WRITTEN TASK →
Lay out all of the data below as a Markdown table with two columns, Row and Line. Give each non-blank line its own numbered row and skip the blank ones.

RECORDED INFORMATION →

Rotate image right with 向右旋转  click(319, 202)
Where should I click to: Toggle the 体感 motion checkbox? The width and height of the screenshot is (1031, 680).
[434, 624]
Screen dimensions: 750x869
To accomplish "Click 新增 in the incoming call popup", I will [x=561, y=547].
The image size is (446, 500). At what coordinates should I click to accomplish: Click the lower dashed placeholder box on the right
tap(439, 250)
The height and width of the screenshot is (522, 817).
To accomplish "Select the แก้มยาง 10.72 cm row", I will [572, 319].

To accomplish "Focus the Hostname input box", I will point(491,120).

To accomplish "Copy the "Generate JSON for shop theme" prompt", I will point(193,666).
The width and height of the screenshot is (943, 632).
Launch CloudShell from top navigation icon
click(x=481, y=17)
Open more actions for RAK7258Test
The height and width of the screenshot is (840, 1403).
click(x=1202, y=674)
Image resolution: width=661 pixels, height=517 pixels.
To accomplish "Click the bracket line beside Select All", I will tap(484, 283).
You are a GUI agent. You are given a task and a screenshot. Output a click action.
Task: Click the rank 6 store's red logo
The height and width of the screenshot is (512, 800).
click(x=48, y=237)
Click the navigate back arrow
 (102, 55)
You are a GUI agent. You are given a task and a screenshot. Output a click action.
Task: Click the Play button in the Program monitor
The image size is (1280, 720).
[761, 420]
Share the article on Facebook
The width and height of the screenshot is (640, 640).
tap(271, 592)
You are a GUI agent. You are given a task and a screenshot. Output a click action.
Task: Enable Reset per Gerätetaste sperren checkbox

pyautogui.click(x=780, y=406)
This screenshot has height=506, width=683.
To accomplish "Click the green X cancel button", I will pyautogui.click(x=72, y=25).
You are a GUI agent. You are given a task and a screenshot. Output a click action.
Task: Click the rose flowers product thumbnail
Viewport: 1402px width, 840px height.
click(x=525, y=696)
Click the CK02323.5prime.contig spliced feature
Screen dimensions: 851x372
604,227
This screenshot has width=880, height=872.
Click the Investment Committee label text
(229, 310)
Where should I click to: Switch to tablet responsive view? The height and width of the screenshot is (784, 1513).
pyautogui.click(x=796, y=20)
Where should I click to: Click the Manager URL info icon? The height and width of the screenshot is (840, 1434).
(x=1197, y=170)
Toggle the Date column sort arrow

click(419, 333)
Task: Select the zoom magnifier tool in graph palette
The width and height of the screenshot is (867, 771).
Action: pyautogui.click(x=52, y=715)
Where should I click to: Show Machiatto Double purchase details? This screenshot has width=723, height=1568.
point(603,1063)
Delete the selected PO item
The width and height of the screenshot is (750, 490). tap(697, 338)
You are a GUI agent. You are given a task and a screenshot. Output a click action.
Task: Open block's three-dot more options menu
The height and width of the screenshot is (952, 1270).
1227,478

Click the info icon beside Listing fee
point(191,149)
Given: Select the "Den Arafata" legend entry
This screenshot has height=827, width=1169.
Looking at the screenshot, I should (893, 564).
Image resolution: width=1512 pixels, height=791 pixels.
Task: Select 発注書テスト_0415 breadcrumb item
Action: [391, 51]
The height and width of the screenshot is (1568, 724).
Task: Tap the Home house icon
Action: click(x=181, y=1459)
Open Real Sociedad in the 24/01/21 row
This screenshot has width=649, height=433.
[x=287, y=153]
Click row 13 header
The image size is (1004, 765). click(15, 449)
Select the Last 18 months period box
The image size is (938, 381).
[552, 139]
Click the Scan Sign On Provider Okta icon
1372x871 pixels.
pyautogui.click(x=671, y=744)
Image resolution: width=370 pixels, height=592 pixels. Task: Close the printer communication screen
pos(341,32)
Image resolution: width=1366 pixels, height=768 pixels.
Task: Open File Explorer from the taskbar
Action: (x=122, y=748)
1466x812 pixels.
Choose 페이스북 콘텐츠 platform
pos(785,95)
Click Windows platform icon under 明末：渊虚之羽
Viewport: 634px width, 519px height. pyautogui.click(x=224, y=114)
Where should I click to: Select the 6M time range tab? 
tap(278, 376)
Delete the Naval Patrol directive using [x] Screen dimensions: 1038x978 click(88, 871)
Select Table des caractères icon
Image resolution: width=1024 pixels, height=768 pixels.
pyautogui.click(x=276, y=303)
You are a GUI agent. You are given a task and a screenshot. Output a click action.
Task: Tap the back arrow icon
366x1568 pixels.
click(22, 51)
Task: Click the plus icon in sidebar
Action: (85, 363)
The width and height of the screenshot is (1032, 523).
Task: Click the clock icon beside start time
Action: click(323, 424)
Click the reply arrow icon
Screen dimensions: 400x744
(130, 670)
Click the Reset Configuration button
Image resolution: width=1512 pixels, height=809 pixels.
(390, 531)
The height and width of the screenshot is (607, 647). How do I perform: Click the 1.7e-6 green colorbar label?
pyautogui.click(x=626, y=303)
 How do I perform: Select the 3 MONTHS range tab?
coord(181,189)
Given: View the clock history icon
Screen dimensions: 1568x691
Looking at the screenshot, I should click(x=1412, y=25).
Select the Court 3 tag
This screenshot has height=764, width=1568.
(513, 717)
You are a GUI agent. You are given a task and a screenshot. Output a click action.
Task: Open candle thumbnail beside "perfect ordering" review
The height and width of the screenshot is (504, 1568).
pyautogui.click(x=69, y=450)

TASK OUTPUT →
| Row | Line |
|---|---|
| 1 | Rotate image right with 向右旋转  click(319, 202) |
| 2 | Where should I click to: Toggle the 体感 motion checkbox? The width and height of the screenshot is (1031, 680). |
| 3 | [434, 624] |
| 4 | Screen dimensions: 750x869 |
| 5 | To accomplish "Click 新增 in the incoming call popup", I will [x=561, y=547]. |
| 6 | The image size is (446, 500). At what coordinates should I click to accomplish: Click the lower dashed placeholder box on the right |
| 7 | tap(439, 250) |
| 8 | The height and width of the screenshot is (522, 817). |
| 9 | To accomplish "Select the แก้มยาง 10.72 cm row", I will [572, 319]. |
| 10 | To accomplish "Focus the Hostname input box", I will point(491,120). |
| 11 | To accomplish "Copy the "Generate JSON for shop theme" prompt", I will point(193,666). |
| 12 | The width and height of the screenshot is (943, 632). |
| 13 | Launch CloudShell from top navigation icon |
| 14 | click(x=481, y=17) |
| 15 | Open more actions for RAK7258Test |
| 16 | The height and width of the screenshot is (840, 1403). |
| 17 | click(x=1202, y=674) |
| 18 | Image resolution: width=661 pixels, height=517 pixels. |
| 19 | To accomplish "Click the bracket line beside Select All", I will tap(484, 283). |
| 20 | You are a GUI agent. You are given a task and a screenshot. Output a click action. |
| 21 | Task: Click the rank 6 store's red logo |
| 22 | The height and width of the screenshot is (512, 800). |
| 23 | click(x=48, y=237) |
| 24 | Click the navigate back arrow |
| 25 |  (102, 55) |
| 26 | You are a GUI agent. You are given a task and a screenshot. Output a click action. |
| 27 | Task: Click the Play button in the Program monitor |
| 28 | The image size is (1280, 720). |
| 29 | [761, 420] |
| 30 | Share the article on Facebook |
| 31 | The width and height of the screenshot is (640, 640). |
| 32 | tap(271, 592) |
| 33 | You are a GUI agent. You are given a task and a screenshot. Output a click action. |
| 34 | Task: Enable Reset per Gerätetaste sperren checkbox |
| 35 | pyautogui.click(x=780, y=406) |
| 36 | This screenshot has height=506, width=683. |
| 37 | To accomplish "Click the green X cancel button", I will pyautogui.click(x=72, y=25). |
| 38 | You are a GUI agent. You are given a task and a screenshot. Output a click action. |
| 39 | Task: Click the rose flowers product thumbnail |
| 40 | Viewport: 1402px width, 840px height. |
| 41 | click(x=525, y=696) |
| 42 | Click the CK02323.5prime.contig spliced feature |
| 43 | Screen dimensions: 851x372 |
| 44 | 604,227 |
| 45 | This screenshot has width=880, height=872. |
| 46 | Click the Investment Committee label text |
| 47 | (229, 310) |
| 48 | Where should I click to: Switch to tablet responsive view? The height and width of the screenshot is (784, 1513). |
| 49 | pyautogui.click(x=796, y=20) |
| 50 | Where should I click to: Click the Manager URL info icon? The height and width of the screenshot is (840, 1434). |
| 51 | (x=1197, y=170) |
| 52 | Toggle the Date column sort arrow |
| 53 | click(419, 333) |
| 54 | Task: Select the zoom magnifier tool in graph palette |
| 55 | The width and height of the screenshot is (867, 771). |
| 56 | Action: pyautogui.click(x=52, y=715) |
| 57 | Where should I click to: Show Machiatto Double purchase details? This screenshot has width=723, height=1568. |
| 58 | point(603,1063) |
| 59 | Delete the selected PO item |
| 60 | The width and height of the screenshot is (750, 490). tap(697, 338) |
| 61 | You are a GUI agent. You are given a task and a screenshot. Output a click action. |
| 62 | Task: Open block's three-dot more options menu |
| 63 | The height and width of the screenshot is (952, 1270). |
| 64 | 1227,478 |
| 65 | Click the info icon beside Listing fee |
| 66 | point(191,149) |
| 67 | Given: Select the "Den Arafata" legend entry |
| 68 | This screenshot has height=827, width=1169. |
| 69 | Looking at the screenshot, I should (893, 564). |
| 70 | Image resolution: width=1512 pixels, height=791 pixels. |
| 71 | Task: Select 発注書テスト_0415 breadcrumb item |
| 72 | Action: [391, 51] |
| 73 | The height and width of the screenshot is (1568, 724). |
| 74 | Task: Tap the Home house icon |
| 75 | Action: click(x=181, y=1459) |
| 76 | Open Real Sociedad in the 24/01/21 row |
| 77 | This screenshot has width=649, height=433. |
| 78 | [x=287, y=153] |
| 79 | Click row 13 header |
| 80 | The image size is (1004, 765). click(15, 449) |
| 81 | Select the Last 18 months period box |
| 82 | The image size is (938, 381). |
| 83 | [552, 139] |
| 84 | Click the Scan Sign On Provider Okta icon |
| 85 | 1372x871 pixels. |
| 86 | pyautogui.click(x=671, y=744) |
| 87 | Image resolution: width=370 pixels, height=592 pixels. Task: Close the printer communication screen |
| 88 | pos(341,32) |
| 89 | Image resolution: width=1366 pixels, height=768 pixels. |
| 90 | Task: Open File Explorer from the taskbar |
| 91 | Action: (x=122, y=748) |
| 92 | 1466x812 pixels. |
| 93 | Choose 페이스북 콘텐츠 platform |
| 94 | pos(785,95) |
| 95 | Click Windows platform icon under 明末：渊虚之羽 |
| 96 | Viewport: 634px width, 519px height. pyautogui.click(x=224, y=114) |
| 97 | Where should I click to: Select the 6M time range tab?  |
| 98 | tap(278, 376) |
| 99 | Delete the Naval Patrol directive using [x] Screen dimensions: 1038x978 click(88, 871) |
| 100 | Select Table des caractères icon |
| 101 | Image resolution: width=1024 pixels, height=768 pixels. |
| 102 | pyautogui.click(x=276, y=303) |
| 103 | You are a GUI agent. You are given a task and a screenshot. Output a click action. |
| 104 | Task: Tap the back arrow icon |
| 105 | 366x1568 pixels. |
| 106 | click(22, 51) |
| 107 | Task: Click the plus icon in sidebar |
| 108 | Action: (85, 363) |
| 109 | The width and height of the screenshot is (1032, 523). |
| 110 | Task: Click the clock icon beside start time |
| 111 | Action: click(323, 424) |
| 112 | Click the reply arrow icon |
| 113 | Screen dimensions: 400x744 |
| 114 | (130, 670) |
| 115 | Click the Reset Configuration button |
| 116 | Image resolution: width=1512 pixels, height=809 pixels. |
| 117 | (390, 531) |
| 118 | The height and width of the screenshot is (607, 647). How do I perform: Click the 1.7e-6 green colorbar label? |
| 119 | pyautogui.click(x=626, y=303) |
| 120 |  How do I perform: Select the 3 MONTHS range tab? |
| 121 | coord(181,189) |
| 122 | Given: View the clock history icon |
| 123 | Screen dimensions: 1568x691 |
| 124 | Looking at the screenshot, I should click(x=1412, y=25). |
| 125 | Select the Court 3 tag |
| 126 | This screenshot has height=764, width=1568. |
| 127 | (513, 717) |
| 128 | You are a GUI agent. You are given a task and a screenshot. Output a click action. |
| 129 | Task: Open candle thumbnail beside "perfect ordering" review |
| 130 | The height and width of the screenshot is (504, 1568). |
| 131 | pyautogui.click(x=69, y=450) |